_Records for the exercise:_
***
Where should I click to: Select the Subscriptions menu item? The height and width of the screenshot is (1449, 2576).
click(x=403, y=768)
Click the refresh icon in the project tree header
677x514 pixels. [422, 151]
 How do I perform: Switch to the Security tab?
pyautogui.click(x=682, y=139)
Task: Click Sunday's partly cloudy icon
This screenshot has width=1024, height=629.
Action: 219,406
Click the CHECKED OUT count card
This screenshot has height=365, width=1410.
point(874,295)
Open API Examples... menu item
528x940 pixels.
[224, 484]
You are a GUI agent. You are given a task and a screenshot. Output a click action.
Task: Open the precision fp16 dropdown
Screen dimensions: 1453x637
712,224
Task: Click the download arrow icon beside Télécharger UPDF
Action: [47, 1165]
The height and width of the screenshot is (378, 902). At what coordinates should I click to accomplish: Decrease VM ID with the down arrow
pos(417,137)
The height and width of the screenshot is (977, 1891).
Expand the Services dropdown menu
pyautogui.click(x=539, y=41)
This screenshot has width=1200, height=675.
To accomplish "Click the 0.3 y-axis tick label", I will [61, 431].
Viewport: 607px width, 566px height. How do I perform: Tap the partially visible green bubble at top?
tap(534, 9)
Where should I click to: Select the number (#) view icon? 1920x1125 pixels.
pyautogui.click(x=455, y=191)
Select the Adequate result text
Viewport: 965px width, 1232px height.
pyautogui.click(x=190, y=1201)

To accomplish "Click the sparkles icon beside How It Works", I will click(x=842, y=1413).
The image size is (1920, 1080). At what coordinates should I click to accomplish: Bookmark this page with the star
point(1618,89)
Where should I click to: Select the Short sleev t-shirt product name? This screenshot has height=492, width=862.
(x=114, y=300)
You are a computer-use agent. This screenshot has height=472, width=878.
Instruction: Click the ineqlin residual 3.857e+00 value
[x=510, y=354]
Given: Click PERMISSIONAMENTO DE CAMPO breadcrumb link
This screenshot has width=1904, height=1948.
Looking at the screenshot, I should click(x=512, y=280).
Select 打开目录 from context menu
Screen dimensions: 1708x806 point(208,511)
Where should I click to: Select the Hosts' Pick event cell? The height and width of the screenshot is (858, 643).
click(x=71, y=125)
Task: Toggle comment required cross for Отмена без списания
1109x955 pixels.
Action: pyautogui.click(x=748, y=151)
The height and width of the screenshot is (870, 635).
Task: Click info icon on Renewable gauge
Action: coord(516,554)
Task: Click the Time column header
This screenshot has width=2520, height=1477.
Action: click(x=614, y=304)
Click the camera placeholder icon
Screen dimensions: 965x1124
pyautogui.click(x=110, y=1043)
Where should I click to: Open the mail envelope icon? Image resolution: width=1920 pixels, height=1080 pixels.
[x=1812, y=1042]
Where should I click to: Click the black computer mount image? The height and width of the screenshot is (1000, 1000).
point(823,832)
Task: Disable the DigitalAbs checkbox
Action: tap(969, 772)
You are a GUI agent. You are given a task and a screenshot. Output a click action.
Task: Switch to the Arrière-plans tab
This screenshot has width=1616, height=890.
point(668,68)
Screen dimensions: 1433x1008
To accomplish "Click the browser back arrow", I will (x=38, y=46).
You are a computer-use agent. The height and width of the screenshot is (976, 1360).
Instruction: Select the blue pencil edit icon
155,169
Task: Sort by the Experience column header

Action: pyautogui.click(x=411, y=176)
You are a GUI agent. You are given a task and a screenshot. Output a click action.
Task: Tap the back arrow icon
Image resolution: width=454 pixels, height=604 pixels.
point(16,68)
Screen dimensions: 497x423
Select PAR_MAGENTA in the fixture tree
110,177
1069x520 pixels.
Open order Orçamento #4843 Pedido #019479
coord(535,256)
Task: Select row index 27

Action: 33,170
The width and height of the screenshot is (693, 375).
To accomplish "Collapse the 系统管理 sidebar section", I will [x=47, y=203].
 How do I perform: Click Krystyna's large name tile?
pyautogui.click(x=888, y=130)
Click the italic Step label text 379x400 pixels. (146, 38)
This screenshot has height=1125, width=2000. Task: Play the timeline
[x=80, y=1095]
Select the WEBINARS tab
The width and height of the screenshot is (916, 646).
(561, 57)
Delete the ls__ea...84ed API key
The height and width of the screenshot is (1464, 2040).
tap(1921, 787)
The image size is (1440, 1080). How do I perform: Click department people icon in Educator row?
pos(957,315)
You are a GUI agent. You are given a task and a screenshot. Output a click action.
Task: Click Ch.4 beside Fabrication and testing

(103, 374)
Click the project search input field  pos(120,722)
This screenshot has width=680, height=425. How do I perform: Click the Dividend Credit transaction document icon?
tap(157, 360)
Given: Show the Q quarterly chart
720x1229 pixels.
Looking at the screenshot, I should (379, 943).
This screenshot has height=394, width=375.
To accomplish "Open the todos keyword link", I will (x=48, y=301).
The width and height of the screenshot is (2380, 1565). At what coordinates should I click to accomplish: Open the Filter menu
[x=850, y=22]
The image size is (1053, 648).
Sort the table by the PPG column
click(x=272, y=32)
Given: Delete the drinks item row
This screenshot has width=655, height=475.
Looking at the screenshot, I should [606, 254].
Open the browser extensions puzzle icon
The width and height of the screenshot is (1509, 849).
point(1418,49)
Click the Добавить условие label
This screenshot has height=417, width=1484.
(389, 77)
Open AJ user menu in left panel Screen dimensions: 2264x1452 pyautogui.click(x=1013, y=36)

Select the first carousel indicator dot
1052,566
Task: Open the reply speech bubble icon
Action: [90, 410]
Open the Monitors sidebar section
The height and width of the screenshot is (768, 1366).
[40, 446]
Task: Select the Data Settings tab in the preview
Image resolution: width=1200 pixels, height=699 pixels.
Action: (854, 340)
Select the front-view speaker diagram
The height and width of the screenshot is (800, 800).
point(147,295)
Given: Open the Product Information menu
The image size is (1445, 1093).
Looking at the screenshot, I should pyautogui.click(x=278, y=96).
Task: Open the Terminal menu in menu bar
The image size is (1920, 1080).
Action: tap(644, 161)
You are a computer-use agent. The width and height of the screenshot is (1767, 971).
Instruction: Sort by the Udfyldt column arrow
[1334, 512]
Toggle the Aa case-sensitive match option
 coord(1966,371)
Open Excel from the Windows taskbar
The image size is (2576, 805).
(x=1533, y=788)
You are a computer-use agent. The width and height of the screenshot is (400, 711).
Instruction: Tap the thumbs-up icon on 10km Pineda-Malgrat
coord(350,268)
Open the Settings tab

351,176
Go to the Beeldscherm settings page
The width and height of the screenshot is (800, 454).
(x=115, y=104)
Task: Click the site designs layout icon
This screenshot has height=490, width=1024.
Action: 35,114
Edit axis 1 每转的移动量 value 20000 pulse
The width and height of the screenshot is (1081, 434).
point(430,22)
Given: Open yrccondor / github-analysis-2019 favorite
***
_Description of the task:_
Reproduce all of the items above again, word for word and line for line, in the same order.

_Written reply:_
Where should I click to: Select the Subscriptions menu item? The height and width of the screenshot is (1449, 2576).
click(x=403, y=768)
Click the refresh icon in the project tree header
677x514 pixels. [422, 151]
 How do I perform: Switch to the Security tab?
pyautogui.click(x=682, y=139)
Task: Click Sunday's partly cloudy icon
This screenshot has width=1024, height=629.
Action: 219,406
Click the CHECKED OUT count card
This screenshot has height=365, width=1410.
point(874,295)
Open API Examples... menu item
528x940 pixels.
[224, 484]
You are a GUI agent. You are given a task and a screenshot. Output a click action.
Task: Open the precision fp16 dropdown
Screen dimensions: 1453x637
712,224
Task: Click the download arrow icon beside Télécharger UPDF
Action: [47, 1165]
The height and width of the screenshot is (378, 902). At what coordinates should I click to accomplish: Decrease VM ID with the down arrow
pos(417,137)
The height and width of the screenshot is (977, 1891).
Expand the Services dropdown menu
pyautogui.click(x=539, y=41)
This screenshot has width=1200, height=675.
To accomplish "Click the 0.3 y-axis tick label", I will [61, 431].
Viewport: 607px width, 566px height. How do I perform: Tap the partially visible green bubble at top?
tap(534, 9)
Where should I click to: Select the number (#) view icon? 1920x1125 pixels.
pyautogui.click(x=455, y=191)
Select the Adequate result text
Viewport: 965px width, 1232px height.
pyautogui.click(x=190, y=1201)

To accomplish "Click the sparkles icon beside How It Works", I will click(x=842, y=1413).
The image size is (1920, 1080). At what coordinates should I click to accomplish: Bookmark this page with the star
point(1618,89)
Where should I click to: Select the Short sleev t-shirt product name? This screenshot has height=492, width=862.
(x=114, y=300)
You are a computer-use agent. This screenshot has height=472, width=878.
Instruction: Click the ineqlin residual 3.857e+00 value
[x=510, y=354]
Given: Click PERMISSIONAMENTO DE CAMPO breadcrumb link
This screenshot has width=1904, height=1948.
Looking at the screenshot, I should click(x=512, y=280).
Select 打开目录 from context menu
Screen dimensions: 1708x806 point(208,511)
Where should I click to: Select the Hosts' Pick event cell? The height and width of the screenshot is (858, 643).
click(x=71, y=125)
Task: Toggle comment required cross for Отмена без списания
1109x955 pixels.
Action: pyautogui.click(x=748, y=151)
The height and width of the screenshot is (870, 635).
Task: Click info icon on Renewable gauge
Action: coord(516,554)
Task: Click the Time column header
This screenshot has width=2520, height=1477.
Action: click(x=614, y=304)
Click the camera placeholder icon
Screen dimensions: 965x1124
pyautogui.click(x=110, y=1043)
Where should I click to: Open the mail envelope icon? Image resolution: width=1920 pixels, height=1080 pixels.
[x=1812, y=1042]
Where should I click to: Click the black computer mount image? The height and width of the screenshot is (1000, 1000).
point(823,832)
Task: Disable the DigitalAbs checkbox
Action: tap(969, 772)
You are a GUI agent. You are given a task and a screenshot. Output a click action.
Task: Switch to the Arrière-plans tab
This screenshot has width=1616, height=890.
point(668,68)
Screen dimensions: 1433x1008
To accomplish "Click the browser back arrow", I will (x=38, y=46).
You are a computer-use agent. The height and width of the screenshot is (976, 1360).
Instruction: Select the blue pencil edit icon
155,169
Task: Sort by the Experience column header

Action: pyautogui.click(x=411, y=176)
You are a GUI agent. You are given a task and a screenshot. Output a click action.
Task: Tap the back arrow icon
Image resolution: width=454 pixels, height=604 pixels.
point(16,68)
Screen dimensions: 497x423
Select PAR_MAGENTA in the fixture tree
110,177
1069x520 pixels.
Open order Orçamento #4843 Pedido #019479
coord(535,256)
Task: Select row index 27

Action: 33,170
The width and height of the screenshot is (693, 375).
To accomplish "Collapse the 系统管理 sidebar section", I will [x=47, y=203].
 How do I perform: Click Krystyna's large name tile?
pyautogui.click(x=888, y=130)
Click the italic Step label text 379x400 pixels. (146, 38)
This screenshot has height=1125, width=2000. Task: Play the timeline
[x=80, y=1095]
Select the WEBINARS tab
The width and height of the screenshot is (916, 646).
(561, 57)
Delete the ls__ea...84ed API key
The height and width of the screenshot is (1464, 2040).
tap(1921, 787)
The image size is (1440, 1080). How do I perform: Click department people icon in Educator row?
pos(957,315)
You are a GUI agent. You are given a task and a screenshot. Output a click action.
Task: Click Ch.4 beside Fabrication and testing

(103, 374)
Click the project search input field  pos(120,722)
This screenshot has width=680, height=425. How do I perform: Click the Dividend Credit transaction document icon?
tap(157, 360)
Given: Show the Q quarterly chart
720x1229 pixels.
Looking at the screenshot, I should (379, 943).
This screenshot has height=394, width=375.
To accomplish "Open the todos keyword link", I will (x=48, y=301).
The width and height of the screenshot is (2380, 1565). At what coordinates should I click to accomplish: Open the Filter menu
[x=850, y=22]
The image size is (1053, 648).
Sort the table by the PPG column
click(x=272, y=32)
Given: Delete the drinks item row
This screenshot has width=655, height=475.
Looking at the screenshot, I should [606, 254].
Open the browser extensions puzzle icon
The width and height of the screenshot is (1509, 849).
point(1418,49)
Click the Добавить условие label
This screenshot has height=417, width=1484.
(389, 77)
Open AJ user menu in left panel Screen dimensions: 2264x1452 pyautogui.click(x=1013, y=36)

Select the first carousel indicator dot
1052,566
Task: Open the reply speech bubble icon
Action: [90, 410]
Open the Monitors sidebar section
The height and width of the screenshot is (768, 1366).
[40, 446]
Task: Select the Data Settings tab in the preview
Image resolution: width=1200 pixels, height=699 pixels.
Action: (854, 340)
Select the front-view speaker diagram
The height and width of the screenshot is (800, 800).
point(147,295)
Given: Open the Product Information menu
The image size is (1445, 1093).
Looking at the screenshot, I should pyautogui.click(x=278, y=96).
Task: Open the Terminal menu in menu bar
The image size is (1920, 1080).
Action: tap(644, 161)
You are a computer-use agent. The width and height of the screenshot is (1767, 971).
Instruction: Sort by the Udfyldt column arrow
[1334, 512]
Toggle the Aa case-sensitive match option
 coord(1966,371)
Open Excel from the Windows taskbar
The image size is (2576, 805).
(x=1533, y=788)
You are a computer-use agent. The width and height of the screenshot is (400, 711).
Instruction: Tap the thumbs-up icon on 10km Pineda-Malgrat
coord(350,268)
Open the Settings tab

351,176
Go to the Beeldscherm settings page
The width and height of the screenshot is (800, 454).
(x=115, y=104)
Task: Click the site designs layout icon
This screenshot has height=490, width=1024.
Action: 35,114
Edit axis 1 每转的移动量 value 20000 pulse
The width and height of the screenshot is (1081, 434).
point(430,22)
Given: Open yrccondor / github-analysis-2019 favorite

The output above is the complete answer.